▸ WHAT YOU ARE ASKED TO DO: Output the listing below verbatim, without images.

▸ DATA FOR ANALYSIS:

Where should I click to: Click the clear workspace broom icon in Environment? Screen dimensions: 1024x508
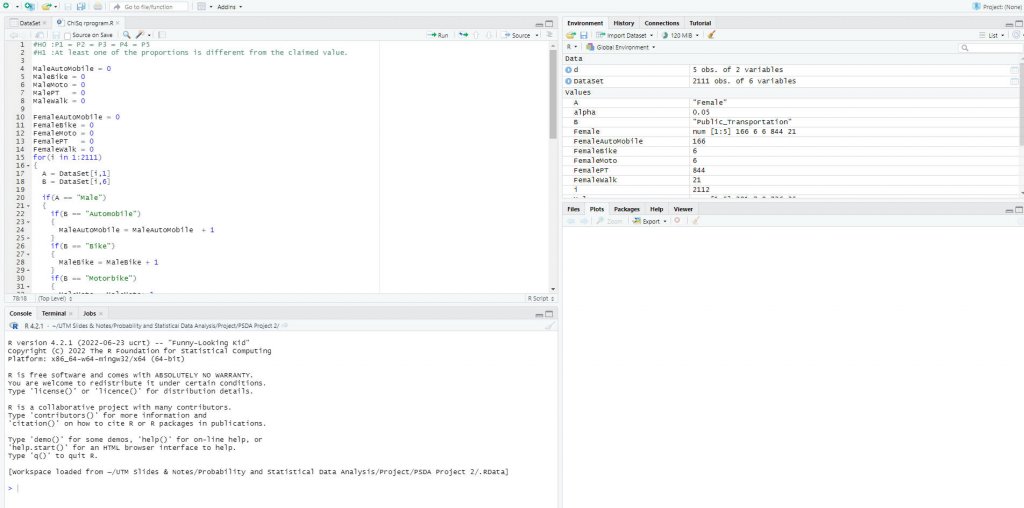(x=712, y=35)
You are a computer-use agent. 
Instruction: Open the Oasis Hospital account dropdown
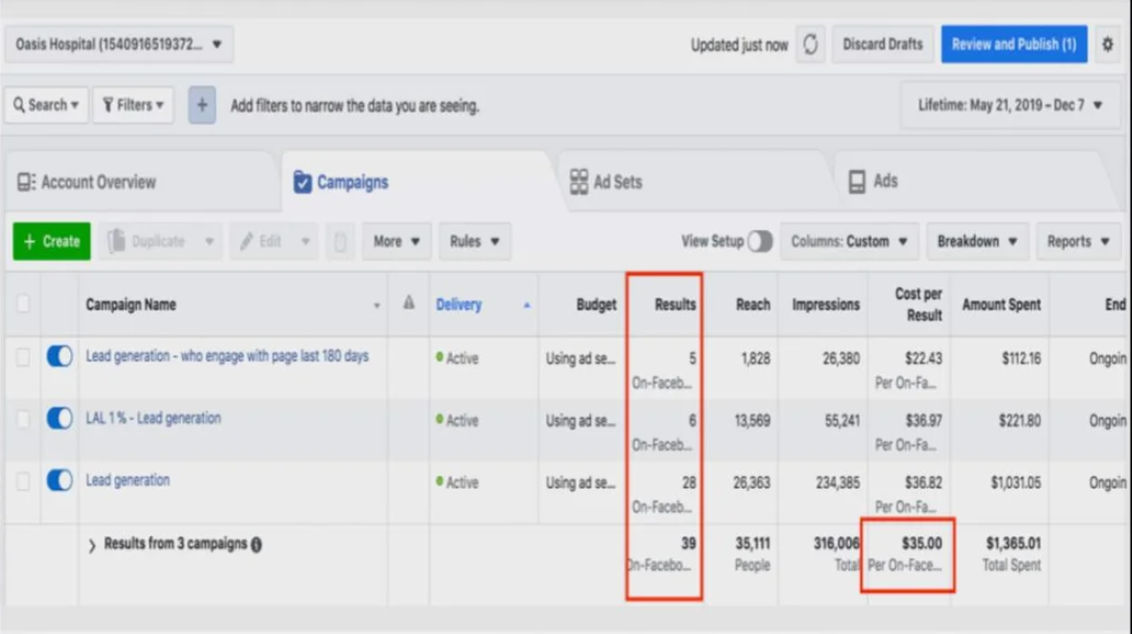pyautogui.click(x=118, y=45)
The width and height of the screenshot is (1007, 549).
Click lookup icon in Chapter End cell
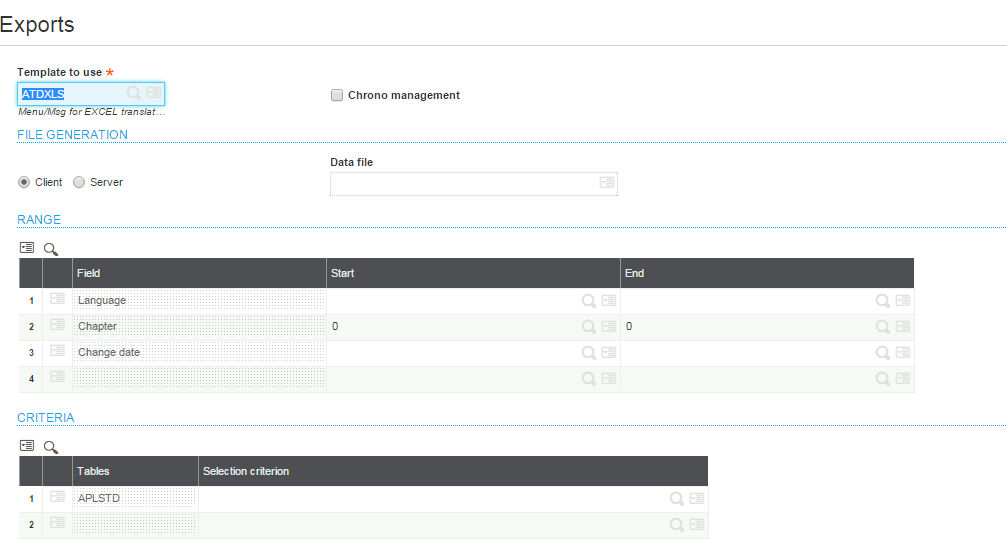[883, 326]
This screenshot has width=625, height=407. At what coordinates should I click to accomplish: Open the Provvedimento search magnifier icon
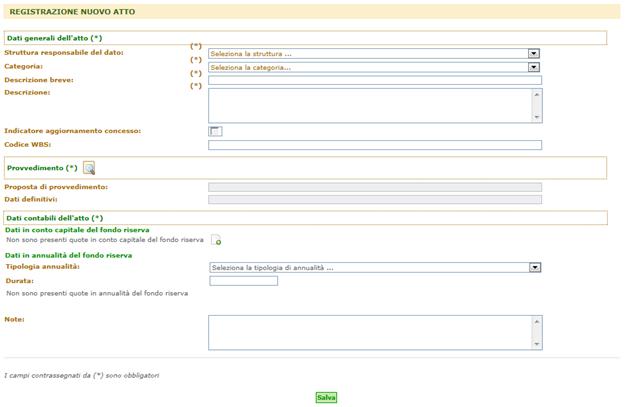[x=89, y=168]
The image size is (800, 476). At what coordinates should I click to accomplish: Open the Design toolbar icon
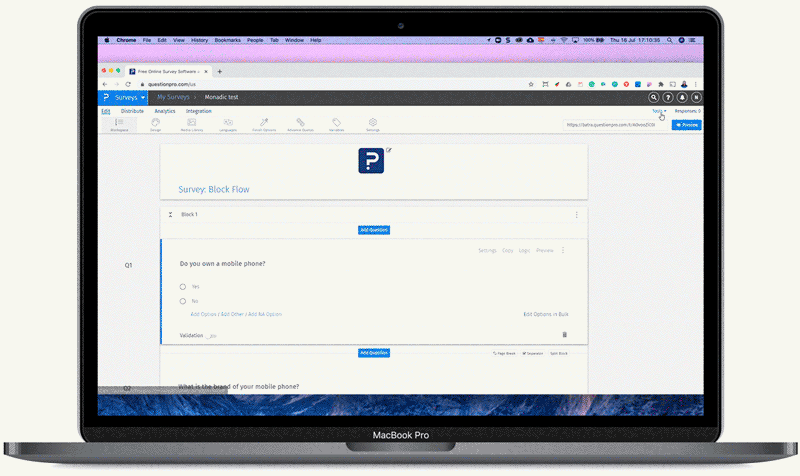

▸ SOLVED PROBLEM:
Where should I click to: Click the clear workspace broom icon in Environment? Screen dimensions: 1024x508
(x=712, y=35)
You are a computer-use agent. 
Instruction: Open the Oasis Hospital account dropdown
pyautogui.click(x=118, y=45)
The width and height of the screenshot is (1007, 549).
Click lookup icon in Chapter End cell
[883, 326]
This screenshot has width=625, height=407. At what coordinates should I click to accomplish: Open the Provvedimento search magnifier icon
[x=89, y=168]
The image size is (800, 476). At what coordinates should I click to accomplish: Open the Design toolbar icon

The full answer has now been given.